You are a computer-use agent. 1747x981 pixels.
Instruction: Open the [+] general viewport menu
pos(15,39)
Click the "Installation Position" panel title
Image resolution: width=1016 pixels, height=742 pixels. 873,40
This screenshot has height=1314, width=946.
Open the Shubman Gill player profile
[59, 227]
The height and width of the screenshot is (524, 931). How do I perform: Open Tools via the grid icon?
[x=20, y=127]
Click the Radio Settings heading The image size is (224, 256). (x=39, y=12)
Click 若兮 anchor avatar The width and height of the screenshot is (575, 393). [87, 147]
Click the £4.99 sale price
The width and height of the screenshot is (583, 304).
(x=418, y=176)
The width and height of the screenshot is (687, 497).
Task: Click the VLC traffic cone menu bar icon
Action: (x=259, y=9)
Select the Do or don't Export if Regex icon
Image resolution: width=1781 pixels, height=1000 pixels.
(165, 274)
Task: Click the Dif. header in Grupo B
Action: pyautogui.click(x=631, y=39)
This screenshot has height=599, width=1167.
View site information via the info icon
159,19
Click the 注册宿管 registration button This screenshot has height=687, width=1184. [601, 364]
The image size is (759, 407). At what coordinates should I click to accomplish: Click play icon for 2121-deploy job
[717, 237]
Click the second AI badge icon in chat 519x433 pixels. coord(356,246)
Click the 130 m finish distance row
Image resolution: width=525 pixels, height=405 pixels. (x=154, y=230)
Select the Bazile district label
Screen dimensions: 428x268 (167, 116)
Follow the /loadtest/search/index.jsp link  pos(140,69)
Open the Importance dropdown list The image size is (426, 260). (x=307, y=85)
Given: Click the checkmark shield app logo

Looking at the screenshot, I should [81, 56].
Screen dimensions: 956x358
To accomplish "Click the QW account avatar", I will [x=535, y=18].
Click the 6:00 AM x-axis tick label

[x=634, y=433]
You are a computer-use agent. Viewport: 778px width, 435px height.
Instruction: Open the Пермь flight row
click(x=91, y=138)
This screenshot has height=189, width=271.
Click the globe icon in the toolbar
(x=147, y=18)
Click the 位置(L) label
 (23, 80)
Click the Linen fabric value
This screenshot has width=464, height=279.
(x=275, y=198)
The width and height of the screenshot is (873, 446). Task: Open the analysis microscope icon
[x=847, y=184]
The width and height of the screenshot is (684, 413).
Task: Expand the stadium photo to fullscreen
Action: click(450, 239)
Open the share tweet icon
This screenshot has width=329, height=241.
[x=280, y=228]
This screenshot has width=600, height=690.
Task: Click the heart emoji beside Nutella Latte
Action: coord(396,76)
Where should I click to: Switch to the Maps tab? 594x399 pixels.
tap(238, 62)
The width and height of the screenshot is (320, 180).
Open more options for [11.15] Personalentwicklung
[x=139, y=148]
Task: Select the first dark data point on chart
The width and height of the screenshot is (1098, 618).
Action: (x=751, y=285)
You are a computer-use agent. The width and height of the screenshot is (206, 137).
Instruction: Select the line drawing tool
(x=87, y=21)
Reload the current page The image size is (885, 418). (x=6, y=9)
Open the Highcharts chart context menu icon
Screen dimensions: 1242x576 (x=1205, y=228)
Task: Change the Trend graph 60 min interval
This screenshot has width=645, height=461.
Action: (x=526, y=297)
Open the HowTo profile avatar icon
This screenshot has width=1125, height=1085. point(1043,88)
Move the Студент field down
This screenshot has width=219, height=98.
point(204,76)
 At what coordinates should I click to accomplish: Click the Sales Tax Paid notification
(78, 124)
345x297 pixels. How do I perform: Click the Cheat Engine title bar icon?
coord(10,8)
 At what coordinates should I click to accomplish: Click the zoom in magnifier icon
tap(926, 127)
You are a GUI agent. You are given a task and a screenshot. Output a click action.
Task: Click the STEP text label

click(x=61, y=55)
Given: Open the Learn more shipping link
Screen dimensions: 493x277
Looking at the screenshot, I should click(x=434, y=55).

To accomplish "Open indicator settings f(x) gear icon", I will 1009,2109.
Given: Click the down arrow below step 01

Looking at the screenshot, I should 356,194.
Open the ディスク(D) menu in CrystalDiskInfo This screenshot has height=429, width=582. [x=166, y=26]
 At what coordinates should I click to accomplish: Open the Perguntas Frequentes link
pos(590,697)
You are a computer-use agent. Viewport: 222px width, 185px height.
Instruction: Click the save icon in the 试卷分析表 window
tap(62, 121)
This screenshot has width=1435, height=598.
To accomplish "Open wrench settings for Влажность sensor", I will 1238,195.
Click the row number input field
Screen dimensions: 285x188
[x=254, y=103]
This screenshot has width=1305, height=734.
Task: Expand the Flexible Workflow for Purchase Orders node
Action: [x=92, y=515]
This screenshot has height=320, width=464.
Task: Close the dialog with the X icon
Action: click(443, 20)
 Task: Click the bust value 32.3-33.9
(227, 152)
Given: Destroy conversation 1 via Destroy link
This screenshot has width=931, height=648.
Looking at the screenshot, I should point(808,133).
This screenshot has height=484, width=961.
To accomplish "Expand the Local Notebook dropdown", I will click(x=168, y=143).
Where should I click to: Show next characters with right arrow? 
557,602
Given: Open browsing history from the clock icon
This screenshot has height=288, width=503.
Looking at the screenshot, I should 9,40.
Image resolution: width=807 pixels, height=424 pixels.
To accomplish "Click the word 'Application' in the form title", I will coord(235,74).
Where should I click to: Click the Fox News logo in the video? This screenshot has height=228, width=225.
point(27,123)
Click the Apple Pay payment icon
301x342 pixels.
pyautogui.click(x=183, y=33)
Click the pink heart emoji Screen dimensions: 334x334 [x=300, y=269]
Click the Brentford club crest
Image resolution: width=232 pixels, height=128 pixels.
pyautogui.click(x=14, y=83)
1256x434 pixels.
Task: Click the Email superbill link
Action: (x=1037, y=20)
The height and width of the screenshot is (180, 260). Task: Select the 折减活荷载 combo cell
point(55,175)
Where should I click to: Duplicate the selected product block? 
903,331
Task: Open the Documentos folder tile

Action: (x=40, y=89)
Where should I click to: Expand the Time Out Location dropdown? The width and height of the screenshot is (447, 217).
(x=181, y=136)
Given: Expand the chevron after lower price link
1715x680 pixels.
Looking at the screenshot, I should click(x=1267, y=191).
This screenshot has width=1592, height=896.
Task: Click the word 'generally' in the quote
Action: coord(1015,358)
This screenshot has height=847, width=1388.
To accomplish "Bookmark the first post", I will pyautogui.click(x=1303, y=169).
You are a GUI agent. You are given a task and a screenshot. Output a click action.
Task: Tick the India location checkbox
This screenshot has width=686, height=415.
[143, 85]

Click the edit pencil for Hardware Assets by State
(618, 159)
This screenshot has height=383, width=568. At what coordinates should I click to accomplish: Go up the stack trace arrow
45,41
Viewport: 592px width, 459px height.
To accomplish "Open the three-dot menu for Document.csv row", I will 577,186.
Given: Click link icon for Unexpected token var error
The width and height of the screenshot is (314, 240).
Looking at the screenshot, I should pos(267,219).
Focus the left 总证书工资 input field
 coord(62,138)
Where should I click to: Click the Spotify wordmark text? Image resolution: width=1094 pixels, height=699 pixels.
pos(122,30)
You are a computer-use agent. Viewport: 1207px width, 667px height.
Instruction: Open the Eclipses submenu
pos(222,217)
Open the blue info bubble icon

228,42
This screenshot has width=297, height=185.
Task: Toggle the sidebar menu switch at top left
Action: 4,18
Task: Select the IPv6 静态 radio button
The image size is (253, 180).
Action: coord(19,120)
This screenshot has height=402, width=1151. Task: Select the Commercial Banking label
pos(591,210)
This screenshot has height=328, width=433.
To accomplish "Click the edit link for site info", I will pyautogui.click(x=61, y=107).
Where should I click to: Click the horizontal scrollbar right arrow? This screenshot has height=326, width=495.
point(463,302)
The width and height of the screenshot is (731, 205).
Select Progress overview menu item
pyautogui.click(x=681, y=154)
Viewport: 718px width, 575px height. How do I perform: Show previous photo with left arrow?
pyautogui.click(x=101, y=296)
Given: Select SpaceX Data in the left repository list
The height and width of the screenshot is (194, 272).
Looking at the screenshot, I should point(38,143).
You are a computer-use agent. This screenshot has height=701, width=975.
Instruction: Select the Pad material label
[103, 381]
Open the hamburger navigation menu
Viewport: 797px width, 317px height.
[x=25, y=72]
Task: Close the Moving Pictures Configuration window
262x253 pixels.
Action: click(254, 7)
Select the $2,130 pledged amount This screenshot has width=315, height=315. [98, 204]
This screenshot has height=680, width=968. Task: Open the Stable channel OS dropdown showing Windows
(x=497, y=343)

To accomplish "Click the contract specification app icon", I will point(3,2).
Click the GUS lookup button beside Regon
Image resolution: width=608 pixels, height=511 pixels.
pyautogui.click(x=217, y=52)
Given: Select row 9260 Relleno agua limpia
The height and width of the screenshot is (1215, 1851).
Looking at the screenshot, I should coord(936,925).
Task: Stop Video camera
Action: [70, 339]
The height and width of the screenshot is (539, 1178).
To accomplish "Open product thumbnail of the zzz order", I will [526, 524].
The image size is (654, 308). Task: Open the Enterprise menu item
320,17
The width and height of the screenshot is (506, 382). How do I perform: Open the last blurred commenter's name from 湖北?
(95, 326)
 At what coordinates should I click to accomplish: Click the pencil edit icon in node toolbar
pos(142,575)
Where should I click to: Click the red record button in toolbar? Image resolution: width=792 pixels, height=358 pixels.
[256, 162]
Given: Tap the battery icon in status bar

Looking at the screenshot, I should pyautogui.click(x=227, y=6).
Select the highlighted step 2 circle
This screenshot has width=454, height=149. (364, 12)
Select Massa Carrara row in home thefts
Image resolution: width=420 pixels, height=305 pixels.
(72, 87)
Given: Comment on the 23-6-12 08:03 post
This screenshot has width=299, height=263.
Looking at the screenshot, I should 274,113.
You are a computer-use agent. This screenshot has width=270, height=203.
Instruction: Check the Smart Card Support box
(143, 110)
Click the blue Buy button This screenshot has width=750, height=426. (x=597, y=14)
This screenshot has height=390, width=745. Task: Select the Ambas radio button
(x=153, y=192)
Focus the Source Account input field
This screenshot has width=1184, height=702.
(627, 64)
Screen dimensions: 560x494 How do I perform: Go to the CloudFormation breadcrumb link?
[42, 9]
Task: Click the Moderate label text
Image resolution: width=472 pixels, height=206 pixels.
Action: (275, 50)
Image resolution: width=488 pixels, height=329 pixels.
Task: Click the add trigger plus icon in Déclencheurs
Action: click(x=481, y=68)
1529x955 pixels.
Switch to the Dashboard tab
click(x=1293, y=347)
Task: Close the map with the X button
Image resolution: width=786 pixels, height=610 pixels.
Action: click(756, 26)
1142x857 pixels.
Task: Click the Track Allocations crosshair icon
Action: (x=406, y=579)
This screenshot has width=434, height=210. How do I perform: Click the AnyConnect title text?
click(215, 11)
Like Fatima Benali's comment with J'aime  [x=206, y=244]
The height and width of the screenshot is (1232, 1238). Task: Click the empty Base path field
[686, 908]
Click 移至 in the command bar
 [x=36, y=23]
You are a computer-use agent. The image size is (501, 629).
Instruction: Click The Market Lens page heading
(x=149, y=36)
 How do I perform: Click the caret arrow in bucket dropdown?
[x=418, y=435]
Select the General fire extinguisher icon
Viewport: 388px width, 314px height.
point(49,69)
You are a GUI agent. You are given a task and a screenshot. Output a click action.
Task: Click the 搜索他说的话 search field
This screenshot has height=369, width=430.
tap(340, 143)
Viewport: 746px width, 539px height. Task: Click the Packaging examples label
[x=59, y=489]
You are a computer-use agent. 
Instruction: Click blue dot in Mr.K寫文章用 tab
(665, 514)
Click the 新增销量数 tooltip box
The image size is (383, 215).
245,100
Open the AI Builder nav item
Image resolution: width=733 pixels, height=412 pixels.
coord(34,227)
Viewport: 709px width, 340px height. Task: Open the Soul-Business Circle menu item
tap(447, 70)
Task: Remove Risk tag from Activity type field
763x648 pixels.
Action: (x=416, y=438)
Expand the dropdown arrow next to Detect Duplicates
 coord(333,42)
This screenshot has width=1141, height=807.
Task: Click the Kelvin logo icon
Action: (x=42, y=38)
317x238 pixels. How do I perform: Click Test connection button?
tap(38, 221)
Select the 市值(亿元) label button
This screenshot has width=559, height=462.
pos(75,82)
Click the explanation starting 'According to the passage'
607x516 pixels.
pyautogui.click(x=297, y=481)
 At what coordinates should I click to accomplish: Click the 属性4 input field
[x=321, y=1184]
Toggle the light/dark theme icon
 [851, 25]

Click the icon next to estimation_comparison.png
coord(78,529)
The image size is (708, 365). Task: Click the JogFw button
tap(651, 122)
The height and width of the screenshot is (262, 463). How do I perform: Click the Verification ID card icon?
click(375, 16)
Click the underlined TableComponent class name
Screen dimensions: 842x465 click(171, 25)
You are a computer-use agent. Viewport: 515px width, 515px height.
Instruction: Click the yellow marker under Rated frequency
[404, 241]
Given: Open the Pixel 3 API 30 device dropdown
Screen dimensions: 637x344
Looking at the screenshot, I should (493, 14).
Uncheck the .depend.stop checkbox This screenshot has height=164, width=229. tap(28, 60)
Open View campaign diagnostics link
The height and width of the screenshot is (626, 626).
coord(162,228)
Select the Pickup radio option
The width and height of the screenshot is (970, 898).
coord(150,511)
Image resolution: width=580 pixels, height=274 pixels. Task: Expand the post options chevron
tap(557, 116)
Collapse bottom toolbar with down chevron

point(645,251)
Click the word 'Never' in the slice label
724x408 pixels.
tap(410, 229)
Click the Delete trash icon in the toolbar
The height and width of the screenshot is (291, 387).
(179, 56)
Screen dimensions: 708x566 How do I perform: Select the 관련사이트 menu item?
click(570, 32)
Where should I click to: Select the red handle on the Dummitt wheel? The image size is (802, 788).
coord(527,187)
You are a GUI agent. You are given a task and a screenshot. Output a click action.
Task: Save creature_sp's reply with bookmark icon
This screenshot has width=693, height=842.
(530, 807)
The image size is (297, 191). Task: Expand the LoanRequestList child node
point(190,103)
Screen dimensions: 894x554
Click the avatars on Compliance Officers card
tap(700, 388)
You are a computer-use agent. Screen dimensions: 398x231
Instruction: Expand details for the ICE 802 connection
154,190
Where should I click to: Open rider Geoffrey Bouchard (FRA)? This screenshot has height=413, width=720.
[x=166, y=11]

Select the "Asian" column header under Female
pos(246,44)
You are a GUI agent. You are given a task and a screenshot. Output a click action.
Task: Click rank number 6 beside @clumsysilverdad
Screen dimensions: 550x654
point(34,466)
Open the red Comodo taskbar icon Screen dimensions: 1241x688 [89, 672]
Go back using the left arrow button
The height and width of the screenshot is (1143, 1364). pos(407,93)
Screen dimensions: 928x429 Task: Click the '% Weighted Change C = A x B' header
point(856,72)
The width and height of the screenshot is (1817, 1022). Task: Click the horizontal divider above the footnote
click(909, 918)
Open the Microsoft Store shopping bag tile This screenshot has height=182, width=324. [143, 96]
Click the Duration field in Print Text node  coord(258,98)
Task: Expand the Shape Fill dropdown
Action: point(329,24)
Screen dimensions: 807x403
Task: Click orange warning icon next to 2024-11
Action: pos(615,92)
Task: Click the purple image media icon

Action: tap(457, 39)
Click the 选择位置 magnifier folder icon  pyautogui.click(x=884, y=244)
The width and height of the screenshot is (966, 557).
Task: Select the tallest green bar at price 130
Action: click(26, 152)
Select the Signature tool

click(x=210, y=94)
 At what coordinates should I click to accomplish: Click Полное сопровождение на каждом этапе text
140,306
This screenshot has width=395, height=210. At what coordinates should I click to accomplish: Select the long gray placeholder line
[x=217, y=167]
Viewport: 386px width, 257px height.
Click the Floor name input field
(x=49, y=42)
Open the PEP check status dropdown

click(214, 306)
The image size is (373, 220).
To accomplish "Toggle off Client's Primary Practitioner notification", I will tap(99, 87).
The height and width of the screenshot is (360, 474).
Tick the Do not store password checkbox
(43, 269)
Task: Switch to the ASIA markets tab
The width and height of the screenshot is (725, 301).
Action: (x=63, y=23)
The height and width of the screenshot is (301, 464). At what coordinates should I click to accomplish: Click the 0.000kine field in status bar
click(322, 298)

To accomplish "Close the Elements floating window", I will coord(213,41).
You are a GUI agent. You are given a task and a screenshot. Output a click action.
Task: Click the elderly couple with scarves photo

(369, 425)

◆ ◆ ◆

*Problem details*. Using the listing above, show each line holding the string "number".

*The answer*.
Click the row number input field
Task: Click rank number 6 beside @clumsysilverdad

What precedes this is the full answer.